- _TESTO DA ANALIZZARE_
-.-.-
Ieri, martedì 14 giugno ho acceso la TV. Ho visto la faccia di D’Alema alla TV e ho dovuto guardare il calendario in cucina perché mi sembrava di essere nel 1996. Non una parola sull’Europride. Non una parola su quanto gli USA e la comunità LGBT italiana si sono detti tra loro, in totale assenza del proprio Paese, al Circo Massimo. Non segretamente. Ma in un luogo simbolo alle cui spalle sorge il Cupolone. Una prateria sconfinata piena di famiglie gay con bambini.
Per quanto ancora volete ignorarci?
Fare una trasmissione il 14 giugno e non toccare quell’argomento è da folli. O si è in malafede. E per ora mi autocensuro.
Questa sera invece un cambio di scena. Sono ad una cena di gala, per lavoro. Una villa bellissima a pochi metri da Arcore. Accanto a me imprenditori brianzoli. Li intervisto, vado a fondo. Chiedo. A parte il racconto di come un loro cliente napoletano ha pagato (a loro insaputa) 50€ per aiutarli a risolvere una pratica con il corpo dei vigili urbani di Napoli che fino all’unzione non avevano nessuna voglia di risolverla, mi colpisce il loro racconto del tramonto berlusconiano, cioè di una cosa che li riguarda, che è qui, che fa parte di loro e dei posti di lavoro di Mediaset e Publitalia su cui è cresciuta un’intera generazione. La politica del fare che non ha fatto. Che ha fallito. Mi raccontano che il Canton Ticino porta imprenditori a fare visite guidate ed offre incentivi per aprire aziende. Non c’è disoccupazione. Ma potrebbe esserci un giorno e quindi si corre ai ripari (prima). Mi ricordano i tempi per avere autorizzazioni (in Italia), cosa bisogna ungere. Che al sud è impossibile aprire qualsiasi attività. Il costo del lavoro. Il fatto che la politica disonesta è anche risolvere il tuo problema e chiedere qualcosa in cambio invece di costruire un processo virtuoso e renderlo accessibile a tutti. Tutte cose che so e che oggi, finalmente, sanno anche loro. Gli chiedo a bruciapelo: chi votereste allora se Berlusconi è finito? Nessuno tra Bersani, Vendola e Casini. Chiedo…Renzi lo votereste? Gli piace ma ancora non sono convinti.
-.-.-
- _DATI MOSTRATI_

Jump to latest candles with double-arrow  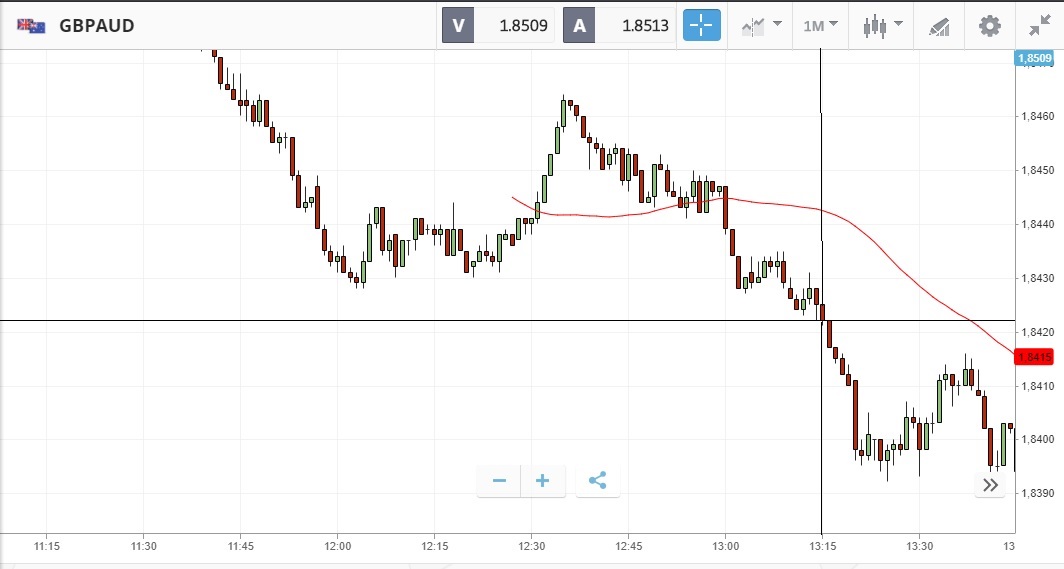click(x=990, y=485)
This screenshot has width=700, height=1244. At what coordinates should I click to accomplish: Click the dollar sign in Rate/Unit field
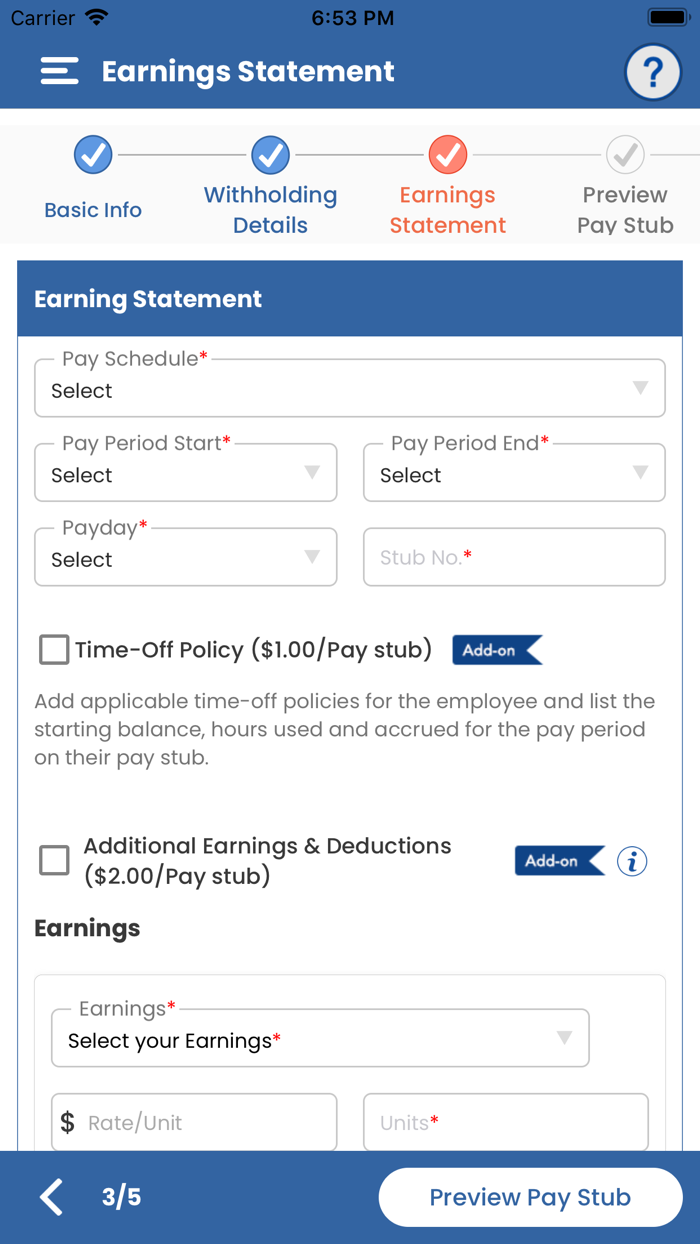click(x=66, y=1122)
-.-.-
- _CONSEGNA A_
Nel testo da analizzare, dove si trova la villa in cui si svolge la cena di gala?
- _CONSEGNA B_
Riproduci tutto ciò che nel testo da analizzare va da "Ieri, martedì 14" fino a "gay con bambini." compreso.
Il materiale non ha alcun legame con il testo da analizzare.

- _SOLUZIONE A_
A pochi metri da Arcore.

- _SOLUZIONE B_
Ieri, martedì 14 giugno ho acceso la TV. Ho visto la faccia di D’Alema alla TV e ho dovuto guardare il calendario in cucina perché mi sembrava di essere nel 1996. Non una parola sull’Europride. Non una parola su quanto gli USA e la comunità LGBT italiana si sono detti tra loro, in totale assenza del proprio Paese, al Circo Massimo. Non segretamente. Ma in un luogo simbolo alle cui spalle sorge il Cupolone. Una prateria sconfinata piena di famiglie gay con bambini.